"L'une de nos grandes innovations, au-delà d'amener les moteurs à ADN à effectuer des calculs logiques, est de trouver un moyen de convertir ces informations en un signal de sortie simple - mouvement ou pas de mouvement", explique Selma Piranej, un candidat doctorant à l'Université Emory en chimie,et premier auteur du journal."Ce signal peut être lu par quiconque ait un téléphone portable équipé d'une attache d'agrandissement peu coûteuse."

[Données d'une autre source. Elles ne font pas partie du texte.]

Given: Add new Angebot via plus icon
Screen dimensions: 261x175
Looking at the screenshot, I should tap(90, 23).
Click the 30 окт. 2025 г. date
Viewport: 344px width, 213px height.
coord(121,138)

"La percée de Selma supprime les principaux barrages routiers qui se tenaient sur le fait de rendre les ordinateurs d'ADN utiles et pratiques pour une gamme d'applications biomédicales", explique Khalid Salaita, auteur principal du journal et professeur d'Emory de chimie à l'Université Emory.Salaita est également sur la faculté du Wallace H.Coulter Department of Biomedical Engineering, un programme conjoint de Georgia Tech and Emory.
Les moteurs peuvent ressentir des informations chimiques dans leur environnement, traiter ces informations, puis répondre en conséquence, en imitant certaines propriétés de base des cellules vivantes.

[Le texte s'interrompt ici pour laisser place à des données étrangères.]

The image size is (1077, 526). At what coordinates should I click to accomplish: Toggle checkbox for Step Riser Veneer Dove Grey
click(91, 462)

"Les ordinateurs d'ADN précédents n'avaient pas dirigé le mouvement intégré", explique Salaita."Mais pour obtenir des opérations plus sophistiquées, vous devez combiner à la fois le calcul et le mouvement dirigé.Nos ordinateurs d'ADN sont essentiellement des robots autonomes avec des capacités de détection qui déterminent s'ils se déplacent ou non."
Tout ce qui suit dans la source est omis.